-- WHAT THE TASK REQUIRES --
Retype the records in full, keeping each character as it is.

# # # #

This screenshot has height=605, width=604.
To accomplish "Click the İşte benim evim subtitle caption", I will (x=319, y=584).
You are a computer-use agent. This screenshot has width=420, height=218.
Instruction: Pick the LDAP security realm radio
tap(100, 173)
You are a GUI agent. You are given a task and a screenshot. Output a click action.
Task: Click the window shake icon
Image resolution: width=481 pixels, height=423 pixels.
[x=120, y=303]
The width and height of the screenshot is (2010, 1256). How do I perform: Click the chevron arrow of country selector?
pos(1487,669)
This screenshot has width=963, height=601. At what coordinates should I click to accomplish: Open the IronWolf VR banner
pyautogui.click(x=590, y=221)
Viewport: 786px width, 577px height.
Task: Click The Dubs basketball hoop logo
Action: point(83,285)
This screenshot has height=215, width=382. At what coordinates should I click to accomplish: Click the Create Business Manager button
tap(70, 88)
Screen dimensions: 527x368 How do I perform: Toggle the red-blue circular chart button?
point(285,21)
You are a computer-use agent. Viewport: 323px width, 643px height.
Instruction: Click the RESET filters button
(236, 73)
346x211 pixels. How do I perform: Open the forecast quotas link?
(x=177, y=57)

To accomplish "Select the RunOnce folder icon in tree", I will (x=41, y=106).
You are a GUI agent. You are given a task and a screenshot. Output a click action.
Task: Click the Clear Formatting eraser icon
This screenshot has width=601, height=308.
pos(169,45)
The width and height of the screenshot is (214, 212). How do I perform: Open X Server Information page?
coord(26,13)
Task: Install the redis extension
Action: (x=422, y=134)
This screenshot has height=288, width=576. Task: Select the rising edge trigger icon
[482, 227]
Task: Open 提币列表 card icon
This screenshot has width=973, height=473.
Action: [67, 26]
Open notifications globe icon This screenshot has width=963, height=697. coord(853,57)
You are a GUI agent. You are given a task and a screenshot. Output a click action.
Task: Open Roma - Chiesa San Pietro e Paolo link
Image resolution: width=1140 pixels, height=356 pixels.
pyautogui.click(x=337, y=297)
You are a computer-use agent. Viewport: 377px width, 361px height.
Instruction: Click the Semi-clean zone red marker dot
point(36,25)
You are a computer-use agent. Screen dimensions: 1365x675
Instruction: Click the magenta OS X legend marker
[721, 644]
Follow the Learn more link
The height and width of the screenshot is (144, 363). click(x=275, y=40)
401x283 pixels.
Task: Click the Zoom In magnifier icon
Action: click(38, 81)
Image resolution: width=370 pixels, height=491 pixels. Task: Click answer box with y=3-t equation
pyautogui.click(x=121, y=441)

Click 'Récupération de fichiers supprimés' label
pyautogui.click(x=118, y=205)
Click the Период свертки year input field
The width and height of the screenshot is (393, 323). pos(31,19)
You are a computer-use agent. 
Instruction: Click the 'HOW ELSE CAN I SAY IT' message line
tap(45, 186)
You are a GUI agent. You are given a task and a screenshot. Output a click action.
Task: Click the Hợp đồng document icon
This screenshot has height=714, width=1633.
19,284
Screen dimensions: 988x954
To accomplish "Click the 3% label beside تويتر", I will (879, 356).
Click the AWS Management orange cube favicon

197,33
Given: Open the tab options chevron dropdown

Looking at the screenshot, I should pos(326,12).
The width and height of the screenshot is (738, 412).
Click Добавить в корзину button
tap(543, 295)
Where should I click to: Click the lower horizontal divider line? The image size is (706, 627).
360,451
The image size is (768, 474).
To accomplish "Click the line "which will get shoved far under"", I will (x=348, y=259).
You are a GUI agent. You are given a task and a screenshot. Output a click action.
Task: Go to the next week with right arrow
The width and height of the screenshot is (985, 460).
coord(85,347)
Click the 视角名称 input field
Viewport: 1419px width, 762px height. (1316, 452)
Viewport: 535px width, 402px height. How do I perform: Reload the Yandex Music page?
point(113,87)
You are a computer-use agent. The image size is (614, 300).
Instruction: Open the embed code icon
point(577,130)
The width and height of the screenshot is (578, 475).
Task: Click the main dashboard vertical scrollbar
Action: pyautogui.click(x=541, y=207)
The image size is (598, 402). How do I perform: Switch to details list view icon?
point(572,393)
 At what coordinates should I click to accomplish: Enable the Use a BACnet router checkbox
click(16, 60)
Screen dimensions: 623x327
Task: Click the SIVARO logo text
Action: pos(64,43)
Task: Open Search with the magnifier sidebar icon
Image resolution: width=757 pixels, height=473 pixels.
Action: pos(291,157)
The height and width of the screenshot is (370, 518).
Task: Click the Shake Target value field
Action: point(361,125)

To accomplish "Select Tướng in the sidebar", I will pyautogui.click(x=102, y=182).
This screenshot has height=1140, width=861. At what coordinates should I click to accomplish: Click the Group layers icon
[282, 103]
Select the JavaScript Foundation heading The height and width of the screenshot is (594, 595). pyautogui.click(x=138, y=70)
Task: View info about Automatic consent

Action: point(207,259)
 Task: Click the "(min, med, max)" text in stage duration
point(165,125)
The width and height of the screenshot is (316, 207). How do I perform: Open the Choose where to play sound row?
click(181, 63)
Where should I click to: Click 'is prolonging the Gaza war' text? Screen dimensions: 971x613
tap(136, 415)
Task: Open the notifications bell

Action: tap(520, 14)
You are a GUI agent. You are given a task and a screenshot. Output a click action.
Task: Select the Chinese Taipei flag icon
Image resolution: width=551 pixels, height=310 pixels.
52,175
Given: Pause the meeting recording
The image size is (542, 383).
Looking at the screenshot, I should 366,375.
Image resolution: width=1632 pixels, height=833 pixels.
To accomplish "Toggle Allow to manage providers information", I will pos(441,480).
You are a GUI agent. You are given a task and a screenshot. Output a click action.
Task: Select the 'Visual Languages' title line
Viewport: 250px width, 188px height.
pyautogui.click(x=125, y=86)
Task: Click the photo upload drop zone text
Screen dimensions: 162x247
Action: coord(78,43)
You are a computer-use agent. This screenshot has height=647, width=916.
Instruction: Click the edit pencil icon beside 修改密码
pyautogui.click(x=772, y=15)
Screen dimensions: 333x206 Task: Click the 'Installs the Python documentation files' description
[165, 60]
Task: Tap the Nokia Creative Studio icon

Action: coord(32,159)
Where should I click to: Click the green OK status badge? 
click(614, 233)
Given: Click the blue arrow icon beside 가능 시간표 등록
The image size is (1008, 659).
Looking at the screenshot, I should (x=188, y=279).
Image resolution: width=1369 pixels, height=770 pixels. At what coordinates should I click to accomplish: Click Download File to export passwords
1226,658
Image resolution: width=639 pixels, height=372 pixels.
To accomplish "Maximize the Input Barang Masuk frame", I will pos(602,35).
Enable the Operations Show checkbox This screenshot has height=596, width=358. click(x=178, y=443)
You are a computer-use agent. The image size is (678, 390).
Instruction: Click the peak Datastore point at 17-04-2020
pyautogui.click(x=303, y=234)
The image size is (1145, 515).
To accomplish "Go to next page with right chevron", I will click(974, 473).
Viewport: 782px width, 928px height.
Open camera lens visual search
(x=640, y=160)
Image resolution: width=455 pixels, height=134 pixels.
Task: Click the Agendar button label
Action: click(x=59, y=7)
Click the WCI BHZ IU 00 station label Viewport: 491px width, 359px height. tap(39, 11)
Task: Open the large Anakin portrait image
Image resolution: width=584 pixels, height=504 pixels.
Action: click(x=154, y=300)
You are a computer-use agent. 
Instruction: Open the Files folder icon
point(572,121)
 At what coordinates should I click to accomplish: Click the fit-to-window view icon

# # # #

-- ANSWER FOR THE TASK --
This screenshot has height=605, width=604.
To accomplish "Click the İşte benim evim subtitle caption", I will (x=319, y=584).
You are a computer-use agent. This screenshot has width=420, height=218.
Instruction: Pick the LDAP security realm radio
tap(100, 173)
You are a GUI agent. You are given a task and a screenshot. Output a click action.
Task: Click the window shake icon
Image resolution: width=481 pixels, height=423 pixels.
[x=120, y=303]
The width and height of the screenshot is (2010, 1256). How do I perform: Click the chevron arrow of country selector?
pos(1487,669)
This screenshot has width=963, height=601. At what coordinates should I click to accomplish: Open the IronWolf VR banner
pyautogui.click(x=590, y=221)
Viewport: 786px width, 577px height.
Task: Click The Dubs basketball hoop logo
Action: point(83,285)
This screenshot has height=215, width=382. At what coordinates should I click to accomplish: Click the Create Business Manager button
tap(70, 88)
Screen dimensions: 527x368 How do I perform: Toggle the red-blue circular chart button?
point(285,21)
You are a computer-use agent. Viewport: 323px width, 643px height.
Instruction: Click the RESET filters button
(236, 73)
346x211 pixels. How do I perform: Open the forecast quotas link?
(x=177, y=57)

To accomplish "Select the RunOnce folder icon in tree", I will (x=41, y=106).
You are a GUI agent. You are given a task and a screenshot. Output a click action.
Task: Click the Clear Formatting eraser icon
This screenshot has width=601, height=308.
pos(169,45)
The width and height of the screenshot is (214, 212). How do I perform: Open X Server Information page?
coord(26,13)
Task: Install the redis extension
Action: (x=422, y=134)
This screenshot has height=288, width=576. Task: Select the rising edge trigger icon
[482, 227]
Task: Open 提币列表 card icon
This screenshot has width=973, height=473.
Action: [67, 26]
Open notifications globe icon This screenshot has width=963, height=697. coord(853,57)
You are a GUI agent. You are given a task and a screenshot. Output a click action.
Task: Open Roma - Chiesa San Pietro e Paolo link
Image resolution: width=1140 pixels, height=356 pixels.
pyautogui.click(x=337, y=297)
You are a computer-use agent. Viewport: 377px width, 361px height.
Instruction: Click the Semi-clean zone red marker dot
point(36,25)
You are a computer-use agent. Screen dimensions: 1365x675
Instruction: Click the magenta OS X legend marker
[721, 644]
Follow the Learn more link
The height and width of the screenshot is (144, 363). click(x=275, y=40)
401x283 pixels.
Task: Click the Zoom In magnifier icon
Action: click(38, 81)
Image resolution: width=370 pixels, height=491 pixels. Task: Click answer box with y=3-t equation
pyautogui.click(x=121, y=441)

Click 'Récupération de fichiers supprimés' label
pyautogui.click(x=118, y=205)
Click the Период свертки year input field
The width and height of the screenshot is (393, 323). pos(31,19)
You are a computer-use agent. 
Instruction: Click the 'HOW ELSE CAN I SAY IT' message line
tap(45, 186)
You are a GUI agent. You are given a task and a screenshot. Output a click action.
Task: Click the Hợp đồng document icon
This screenshot has height=714, width=1633.
19,284
Screen dimensions: 988x954
To accomplish "Click the 3% label beside تويتر", I will (879, 356).
Click the AWS Management orange cube favicon

197,33
Given: Open the tab options chevron dropdown

Looking at the screenshot, I should pos(326,12).
The width and height of the screenshot is (738, 412).
Click Добавить в корзину button
tap(543, 295)
Where should I click to: Click the lower horizontal divider line? The image size is (706, 627).
360,451
The image size is (768, 474).
To accomplish "Click the line "which will get shoved far under"", I will (x=348, y=259).
You are a GUI agent. You are given a task and a screenshot. Output a click action.
Task: Go to the next week with right arrow
The width and height of the screenshot is (985, 460).
coord(85,347)
Click the 视角名称 input field
Viewport: 1419px width, 762px height. (1316, 452)
Viewport: 535px width, 402px height. How do I perform: Reload the Yandex Music page?
point(113,87)
You are a computer-use agent. The image size is (614, 300).
Instruction: Open the embed code icon
point(577,130)
The width and height of the screenshot is (578, 475).
Task: Click the main dashboard vertical scrollbar
Action: pyautogui.click(x=541, y=207)
The image size is (598, 402). How do I perform: Switch to details list view icon?
point(572,393)
 At what coordinates should I click to accomplish: Enable the Use a BACnet router checkbox
click(16, 60)
Screen dimensions: 623x327
Task: Click the SIVARO logo text
Action: pos(64,43)
Task: Open Search with the magnifier sidebar icon
Image resolution: width=757 pixels, height=473 pixels.
Action: pos(291,157)
The height and width of the screenshot is (370, 518).
Task: Click the Shake Target value field
Action: point(361,125)

To accomplish "Select Tướng in the sidebar", I will pyautogui.click(x=102, y=182).
This screenshot has height=1140, width=861. At what coordinates should I click to accomplish: Click the Group layers icon
[282, 103]
Select the JavaScript Foundation heading The height and width of the screenshot is (594, 595). pyautogui.click(x=138, y=70)
Task: View info about Automatic consent

Action: point(207,259)
 Task: Click the "(min, med, max)" text in stage duration
point(165,125)
The width and height of the screenshot is (316, 207). How do I perform: Open the Choose where to play sound row?
click(181, 63)
Where should I click to: Click 'is prolonging the Gaza war' text? Screen dimensions: 971x613
tap(136, 415)
Task: Open the notifications bell

Action: tap(520, 14)
You are a GUI agent. You are given a task and a screenshot. Output a click action.
Task: Select the Chinese Taipei flag icon
Image resolution: width=551 pixels, height=310 pixels.
52,175
Given: Pause the meeting recording
The image size is (542, 383).
Looking at the screenshot, I should 366,375.
Image resolution: width=1632 pixels, height=833 pixels.
To accomplish "Toggle Allow to manage providers information", I will pos(441,480).
You are a GUI agent. You are given a task and a screenshot. Output a click action.
Task: Select the 'Visual Languages' title line
Viewport: 250px width, 188px height.
pyautogui.click(x=125, y=86)
Task: Click the photo upload drop zone text
Screen dimensions: 162x247
Action: coord(78,43)
You are a computer-use agent. This screenshot has height=647, width=916.
Instruction: Click the edit pencil icon beside 修改密码
pyautogui.click(x=772, y=15)
Screen dimensions: 333x206 Task: Click the 'Installs the Python documentation files' description
[165, 60]
Task: Tap the Nokia Creative Studio icon

Action: coord(32,159)
Where should I click to: Click the green OK status badge? 
click(614, 233)
Given: Click the blue arrow icon beside 가능 시간표 등록
The image size is (1008, 659).
Looking at the screenshot, I should (x=188, y=279).
Image resolution: width=1369 pixels, height=770 pixels. At what coordinates should I click to accomplish: Click Download File to export passwords
1226,658
Image resolution: width=639 pixels, height=372 pixels.
To accomplish "Maximize the Input Barang Masuk frame", I will pos(602,35).
Enable the Operations Show checkbox This screenshot has height=596, width=358. click(x=178, y=443)
You are a computer-use agent. The image size is (678, 390).
Instruction: Click the peak Datastore point at 17-04-2020
pyautogui.click(x=303, y=234)
The image size is (1145, 515).
To accomplish "Go to next page with right chevron", I will click(974, 473).
Viewport: 782px width, 928px height.
Open camera lens visual search
(x=640, y=160)
Image resolution: width=455 pixels, height=134 pixels.
Task: Click the Agendar button label
Action: click(x=59, y=7)
Click the WCI BHZ IU 00 station label Viewport: 491px width, 359px height. tap(39, 11)
Task: Open the large Anakin portrait image
Image resolution: width=584 pixels, height=504 pixels.
Action: click(x=154, y=300)
You are a computer-use agent. 
Instruction: Open the Files folder icon
point(572,121)
 At what coordinates should I click to accomplish: Click the fit-to-window view icon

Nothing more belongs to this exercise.